EL OTRO ESPEJO
por
-Roger Vilain-
Twitter: @rvilain1
Hay quienes piensan que ver es abrir los ojos y contemplar el panorama, pero la verdad es que éste es un verbo indócil por donde lo mires. Claro está, levantas los párpados y miras, ves las nubes en el cielo o a tu tía Berenice dándose fresco con el abanico, pero yo hablo aquí de otras rutas menos evidentes. Voy a tratar de explicarme.

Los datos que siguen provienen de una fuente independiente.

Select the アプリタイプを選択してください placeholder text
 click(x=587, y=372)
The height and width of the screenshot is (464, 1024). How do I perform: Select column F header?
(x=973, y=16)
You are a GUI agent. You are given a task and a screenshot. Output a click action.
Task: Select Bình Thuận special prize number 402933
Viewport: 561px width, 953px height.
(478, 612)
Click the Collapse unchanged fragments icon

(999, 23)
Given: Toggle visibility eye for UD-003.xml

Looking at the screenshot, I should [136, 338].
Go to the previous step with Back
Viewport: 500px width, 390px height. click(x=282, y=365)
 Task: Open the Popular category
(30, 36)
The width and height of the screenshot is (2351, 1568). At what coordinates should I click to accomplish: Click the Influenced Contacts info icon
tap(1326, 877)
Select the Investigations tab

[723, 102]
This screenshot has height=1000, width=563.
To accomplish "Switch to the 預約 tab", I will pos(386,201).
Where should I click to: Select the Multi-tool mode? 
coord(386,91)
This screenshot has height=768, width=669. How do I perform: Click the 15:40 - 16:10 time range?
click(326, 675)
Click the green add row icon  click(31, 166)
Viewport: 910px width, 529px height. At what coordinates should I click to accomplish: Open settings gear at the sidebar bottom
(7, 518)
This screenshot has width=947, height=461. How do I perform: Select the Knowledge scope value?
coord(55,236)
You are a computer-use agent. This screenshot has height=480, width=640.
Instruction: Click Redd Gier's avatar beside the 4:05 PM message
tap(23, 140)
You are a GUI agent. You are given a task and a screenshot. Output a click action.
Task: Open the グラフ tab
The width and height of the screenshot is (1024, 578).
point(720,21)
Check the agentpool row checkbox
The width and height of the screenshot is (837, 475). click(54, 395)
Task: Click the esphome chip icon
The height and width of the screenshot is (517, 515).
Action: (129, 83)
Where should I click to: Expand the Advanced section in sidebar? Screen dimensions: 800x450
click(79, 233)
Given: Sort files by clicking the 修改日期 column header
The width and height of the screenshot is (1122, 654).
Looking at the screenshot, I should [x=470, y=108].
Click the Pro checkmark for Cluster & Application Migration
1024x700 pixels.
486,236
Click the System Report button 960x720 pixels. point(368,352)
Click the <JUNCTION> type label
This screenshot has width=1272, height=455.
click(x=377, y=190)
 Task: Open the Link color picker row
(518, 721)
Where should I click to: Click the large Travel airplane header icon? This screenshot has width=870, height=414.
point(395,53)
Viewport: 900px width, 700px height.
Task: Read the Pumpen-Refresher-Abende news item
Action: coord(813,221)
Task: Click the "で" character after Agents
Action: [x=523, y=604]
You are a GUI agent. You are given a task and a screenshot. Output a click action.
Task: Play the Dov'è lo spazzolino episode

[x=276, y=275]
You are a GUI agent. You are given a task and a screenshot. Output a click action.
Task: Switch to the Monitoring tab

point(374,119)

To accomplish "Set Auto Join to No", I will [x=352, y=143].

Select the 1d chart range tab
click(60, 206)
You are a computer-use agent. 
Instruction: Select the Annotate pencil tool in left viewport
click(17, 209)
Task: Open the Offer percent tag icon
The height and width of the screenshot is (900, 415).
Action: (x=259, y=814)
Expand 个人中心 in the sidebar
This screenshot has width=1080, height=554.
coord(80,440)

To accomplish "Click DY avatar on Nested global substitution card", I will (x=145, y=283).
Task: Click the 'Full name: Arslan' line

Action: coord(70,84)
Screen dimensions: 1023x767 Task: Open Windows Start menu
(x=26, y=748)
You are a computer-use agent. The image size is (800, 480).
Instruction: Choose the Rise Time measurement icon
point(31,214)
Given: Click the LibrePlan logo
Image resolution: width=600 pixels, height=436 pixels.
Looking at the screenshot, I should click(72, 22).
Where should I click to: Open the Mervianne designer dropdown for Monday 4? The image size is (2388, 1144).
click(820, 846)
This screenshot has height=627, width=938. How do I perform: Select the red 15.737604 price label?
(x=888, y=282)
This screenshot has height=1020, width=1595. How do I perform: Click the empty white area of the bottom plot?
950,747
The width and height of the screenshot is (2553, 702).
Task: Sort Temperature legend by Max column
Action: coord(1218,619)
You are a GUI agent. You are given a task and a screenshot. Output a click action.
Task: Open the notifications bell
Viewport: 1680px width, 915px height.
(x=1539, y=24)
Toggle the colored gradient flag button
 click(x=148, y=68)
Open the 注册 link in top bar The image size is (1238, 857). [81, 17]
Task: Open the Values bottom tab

Guardo objetos en mi casa que han estado conmigo (o yo con ellos, o ambas cosas, vaya uno a saber) desde que tengo uso de razón. Primero en la de mis padres y luego en la mía. Ése fue el camino andado. Trozos de memoria en plena cotidianidad, petrificados, guiñándome un ojo cada vez que nos topamos frente a frente. Un juego de tazas de café, una polvera de cristal que mi abuela usaba a diario luego de su ducha, un estuche de madera para guardar puros, siempre sobre el tramo inferior de una mesa de ratán. Después de tantos años, cada vez que los observo en dos o tres lugares que mis manos y el azar inventaron para ellos, se enciende el mecanismo que desencadena imágenes, olores, escenas resucitadas en muchas ocasiones del modo menos oportuno. Una visita, pongo por caso. Estamos en la sala charlando alegremente sobre la vida y entonces miro de reojo la caja de madera que asoma su timidez desde lo alto de la biblioteca. Nada qué decir, las opiniones del señor Alfredo se convierten en ecos de una realidad perdida, los gestos de doña Paula, su simpática mujer, son ya material de fondo gelatinoso, una puesta en escena sin importancia porque mi padre enciende su tabaco con aquél gesto de desenfado que ya a mis ocho años era la más viva muestra de que el disfrute total, la felicidad entera metida en un instante podía existir aunque a veces no lo pareciera, y sí, mi padre enciende su puro, da bocanadas, me relaja y me divierte y es magia absoluta el humo saliendo de su boca. Casi sin darme cuenta sus manos manipulan otra vez la caja de fósforos, sacan un nuevo palillo, lo encienden, mientras a la velocidad del rayo acercan esa antorcha hasta el cigarro. Queda el aroma, queda una nube azulísima, queda, sobre el cojín del sofá, un atado de tabacos Caporal que luego irá al bolsillo de una camisa verde aceitunada. Paula termina, o continúa, qué voy a saber yo, sus disquisiciones sobre la inflación, los impuestos y el puto gobierno y noto que me mira como a bicho raro, y su marido, el buen Alfredo, y todos, completamente todos, verdaderos entomólogos con malas pulgas contemplando al octópodo que yace enfrente.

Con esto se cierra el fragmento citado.